Son cas n'est pas isolé: selon l'association faîtière Dettes Conseils Suisse, les primes d'assurance maladie (59%) sont la seconde raison qui poussent les personnes endettées à les appeler, juste derrière les impôts (78%).
Pour Julien, le principal symptôme de l'endettement est une phobie administrative qui se manifeste par des crises d'anxiété au moment d'ouvrir son courrier. Et il ne comprend pas les avis de saisie qui le menacent: "Je ne roule pas en M3, je ne suis pas habillé en Louis Vuitton... Ils ont beau me menacer, je ne vais pas pouvoir en faire plus.

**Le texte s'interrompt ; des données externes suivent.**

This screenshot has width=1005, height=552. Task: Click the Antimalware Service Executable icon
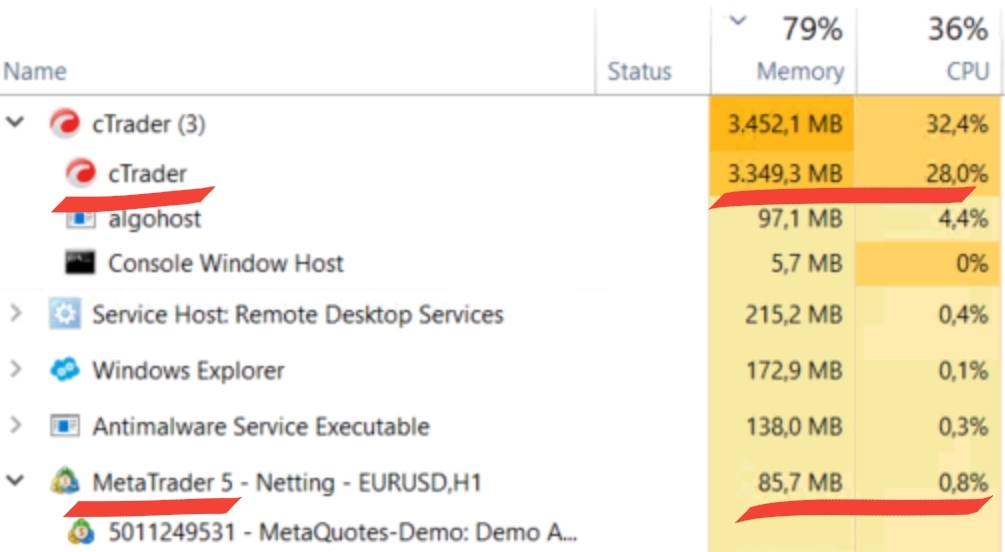click(65, 426)
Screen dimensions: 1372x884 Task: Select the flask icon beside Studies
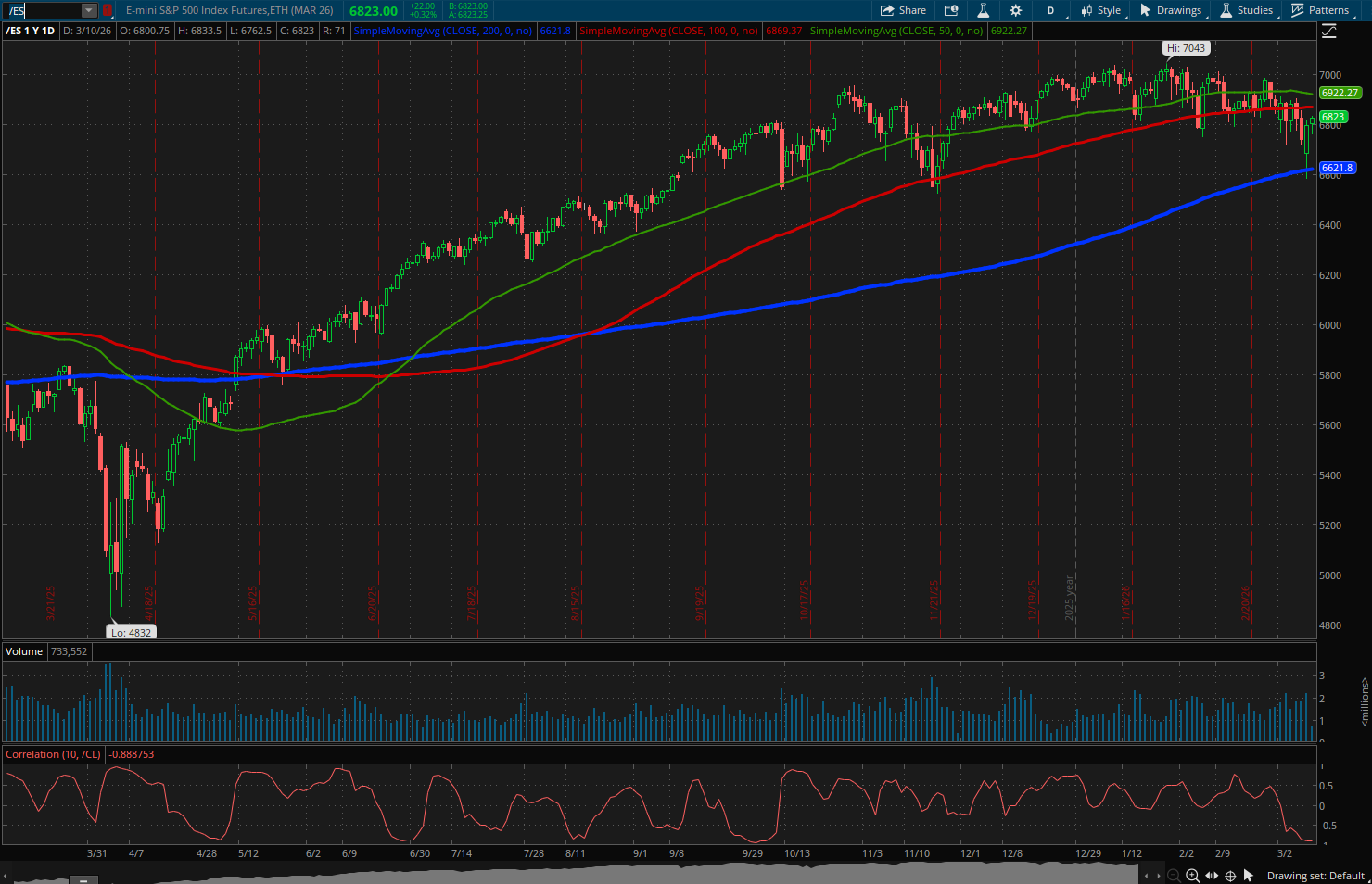click(1226, 10)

Ça ne sert à rien."
J'ai une relation incroyable avec mon père, mais ce n'est pas un super héros : même pour lui, cette dette, c'est trop pour pouvoir m'aider.
La situation familiale et le milieu social sont aussi des facteurs qui aggravent le risque d'endettement pour les jeunes. "On n'est pas des gens qui ont énormément de moyens", confirme Julien.
27 ans et déjà 52'000 francs de dette
Et l'origine sociale peut avoir une incidence bien plus directe, comme dans le cas de Lucie*. Ses dettes sont le fruit d'un héritage. Au décès de sa mère, alors qu'elle a 21 ans, elle découvre qu'elle n'avait jamais payé ses primes d'assurance maladie. Lucie* hérite alors de 20'000 francs de dettes. "C'est très frustrant, très déstabilisant quand on pense à l'avenir", commente-t-elle.
La suite est une spirale infernale. Les factures gonflent sous le poids des rappels, des poursuites et des actes de défaut de bien.
"On regarde les courriers arriver, des tonnes de courriers, et on ne comprend pas comment ça fonctionne", poursuit Lucie. "Des démarches à suivre, certaines très complexes. Je me souviens, j'avais même dit: si je dois finir en prison pour payer mes dettes, je le ferai".
Au-delà des problèmes juridiques, les conséquences peuvent rapidement s'accumuler pour les personnes endettées. Anxiété, problèmes de santé ou barrières socio-professionnelles... Aujourd'hui, Lucie cherche à se réinsérer. Mais une fois les charges payées, elle vit avec environ 200 francs par mois.
Récemment, elle a réussi à trouver un petit studio après s'être longuement battue. Un vrai soulagement: une propriétaire lui a fait confiance alors que les régies immobilières n'acceptaient pas sa situation "délicate".
L'Etat de Vaud lance un "jeu" pour sensibiliser les jeunes
Julien comme Lucie dénoncent un manque d'information et de soutien administratif au moment de passer à l'âge adulte.
De leur côté, les différents services cantonaux concernés tentent de sensibiliser les jeunes. Dans le canton de Vaud, un jeu vidéo - Till Next Bill - a été lancé. Directement destiné aux 15-25 ans, il les plongent dans la vie d'un jeune adulte confronté aux charges financières et aux imprévus.
>> En savoir plus à ce sujet : Un jeu vidéo aide les 15-25 ans à éviter le surendettement
"En Suisse, la question de l'argent est extrêmement tabou. Si vous avez des problèmes de dettes et de surendettement, c'est compliqué d'en parler", prévient Nicolas Heredia, chargé de projet à la Direction générale de la Cohésion sociale à l'Etat de Vaud (DGCS). "C'est aussi le but de ce jeu: présenter les aides gratuites pour la prévention et accompagnement en matière budgétaire."